Looking out of a fishbowl


"What are you doing in my town". A moment of nervousness runs through me, "I'm the police chief here so please let me know if you have any problems".  As quickly as the feeling of unease came, it disappears. It is our last night together, in the morning Olof will head back to Ankara and then Sweden and I will make up for the late start to the trip by taking a bus to the east of Turkey.

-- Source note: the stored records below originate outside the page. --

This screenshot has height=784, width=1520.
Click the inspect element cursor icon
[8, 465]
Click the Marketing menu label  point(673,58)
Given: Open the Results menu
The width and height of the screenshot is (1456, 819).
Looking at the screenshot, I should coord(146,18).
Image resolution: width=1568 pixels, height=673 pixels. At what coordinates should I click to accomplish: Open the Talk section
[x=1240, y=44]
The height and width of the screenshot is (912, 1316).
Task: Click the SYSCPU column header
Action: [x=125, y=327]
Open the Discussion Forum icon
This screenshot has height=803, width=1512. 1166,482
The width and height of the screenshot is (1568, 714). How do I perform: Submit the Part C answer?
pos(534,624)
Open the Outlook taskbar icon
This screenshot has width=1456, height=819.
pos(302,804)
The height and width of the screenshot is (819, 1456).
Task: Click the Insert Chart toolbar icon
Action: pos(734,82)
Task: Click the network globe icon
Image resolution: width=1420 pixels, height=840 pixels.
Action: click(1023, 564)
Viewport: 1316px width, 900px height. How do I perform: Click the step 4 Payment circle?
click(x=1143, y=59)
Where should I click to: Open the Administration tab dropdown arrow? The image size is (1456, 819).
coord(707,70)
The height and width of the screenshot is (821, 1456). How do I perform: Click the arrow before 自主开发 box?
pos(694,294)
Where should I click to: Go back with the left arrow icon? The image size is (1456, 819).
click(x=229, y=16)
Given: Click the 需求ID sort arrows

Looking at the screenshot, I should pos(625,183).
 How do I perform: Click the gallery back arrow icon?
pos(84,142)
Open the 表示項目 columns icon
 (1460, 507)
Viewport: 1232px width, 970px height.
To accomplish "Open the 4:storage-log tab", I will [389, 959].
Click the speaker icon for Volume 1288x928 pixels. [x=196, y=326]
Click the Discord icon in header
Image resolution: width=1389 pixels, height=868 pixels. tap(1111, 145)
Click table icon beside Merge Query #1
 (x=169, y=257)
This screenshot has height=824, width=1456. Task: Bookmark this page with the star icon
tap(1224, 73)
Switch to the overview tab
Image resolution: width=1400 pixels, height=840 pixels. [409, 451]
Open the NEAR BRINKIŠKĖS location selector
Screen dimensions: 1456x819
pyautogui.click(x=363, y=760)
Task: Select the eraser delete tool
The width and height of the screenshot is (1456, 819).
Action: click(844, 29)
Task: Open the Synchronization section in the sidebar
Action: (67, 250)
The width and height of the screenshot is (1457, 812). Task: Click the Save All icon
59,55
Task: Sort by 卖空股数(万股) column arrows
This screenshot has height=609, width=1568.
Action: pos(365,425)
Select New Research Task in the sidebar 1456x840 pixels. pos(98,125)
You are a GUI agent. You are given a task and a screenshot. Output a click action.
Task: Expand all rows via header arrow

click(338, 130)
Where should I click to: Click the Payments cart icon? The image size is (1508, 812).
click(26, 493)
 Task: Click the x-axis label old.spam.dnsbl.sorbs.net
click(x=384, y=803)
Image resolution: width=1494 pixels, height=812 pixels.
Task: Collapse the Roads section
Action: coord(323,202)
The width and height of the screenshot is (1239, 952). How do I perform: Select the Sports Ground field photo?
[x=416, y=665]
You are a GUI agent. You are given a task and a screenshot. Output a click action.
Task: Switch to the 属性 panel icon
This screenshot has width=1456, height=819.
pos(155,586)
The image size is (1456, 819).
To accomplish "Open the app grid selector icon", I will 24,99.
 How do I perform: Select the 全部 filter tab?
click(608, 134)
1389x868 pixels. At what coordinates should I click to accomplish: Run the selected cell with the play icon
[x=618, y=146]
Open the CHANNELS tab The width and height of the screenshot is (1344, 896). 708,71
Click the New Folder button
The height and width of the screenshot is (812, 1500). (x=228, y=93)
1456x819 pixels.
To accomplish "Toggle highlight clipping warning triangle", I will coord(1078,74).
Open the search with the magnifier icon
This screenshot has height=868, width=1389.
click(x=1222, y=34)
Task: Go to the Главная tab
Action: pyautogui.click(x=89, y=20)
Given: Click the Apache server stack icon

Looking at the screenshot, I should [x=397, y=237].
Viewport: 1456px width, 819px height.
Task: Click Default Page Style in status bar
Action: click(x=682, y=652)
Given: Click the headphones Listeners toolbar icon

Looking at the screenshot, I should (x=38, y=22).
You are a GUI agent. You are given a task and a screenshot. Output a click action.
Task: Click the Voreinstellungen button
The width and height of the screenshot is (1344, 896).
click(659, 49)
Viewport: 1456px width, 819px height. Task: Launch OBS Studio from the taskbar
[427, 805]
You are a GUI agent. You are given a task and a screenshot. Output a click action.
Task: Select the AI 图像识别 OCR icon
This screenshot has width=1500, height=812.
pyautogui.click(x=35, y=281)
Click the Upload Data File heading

As the policeman blocks the road to speak to me, the cars build up behind him. With a grin and a wave he continues on his way. A guy on a motorbike, who we met at the first set of lights in town, waits patiently to show us where the only hotel in town is. As the hotel comes into sight, a guy comes over and starts speaking quickly in understandable english about us, him, the town etc etc. We try to keep up, "you coming with me now, we sitting and too much talking, ok?". Some persistance is required before he gives us 5 minutes to change our cloths and meet him. He worked at hotels at the coast for years so has learned tourist english. This is only the second English speaking person we have met by chance since leaving Istanbul, actually in all of Turkey!
After a huge dinner for 9 lira (about 4 euro), he leaves us to his friends who speak no English but graciously show us around their town, the old market, historical building etc. After 125 km we are totally exhausted, but they do not see the signs and take us on a long walk to the otherside of town to drink tea in the 'park'. This park is a small grass area surrounded by two factories with a distinct smell of chemicals in the air.
We arrive back at the hotel totally out of it, there is nothing we can do but thank them for being so kind. Sleep comes without a second thought.
Since leaving the coast, the landscape has changed completely. The lush green mountains with blue rivers and rocky peaks have changed to an open  landscape which has been carelessly shaped by erosion. The sandy soils taint the rivers gray and the vegetation is sparse and stunted. Water is less frequent and sometimes dirty. The people remain incredibly generous and friendly, we have only paid for a handful of the dozens of teas we have had. We were offered a half finished house to ourselves for a night and provided with a packet of biscuits when we stopped at a petrol station to buy something. At a time when we were both running low on energy a truck slowed to allow us to grab hold for a long hill, with a toot and a wave he continued when we reached the top.
Peering through a bus window, I feel as if I am in a fishbowl. The beauty of this country and people surround me but I can not experience it as we fly past. I feel that I will certainly have to return to experience this part of the country for real, by bike.
Tomorrow I will cross into Iran, providing the unrest is not out of control, I will spend a little over a month experiencing what is said to be the friendliest countries in the world. This is quite a reputation to uphold when comparing to Turkey. May the adventures continue.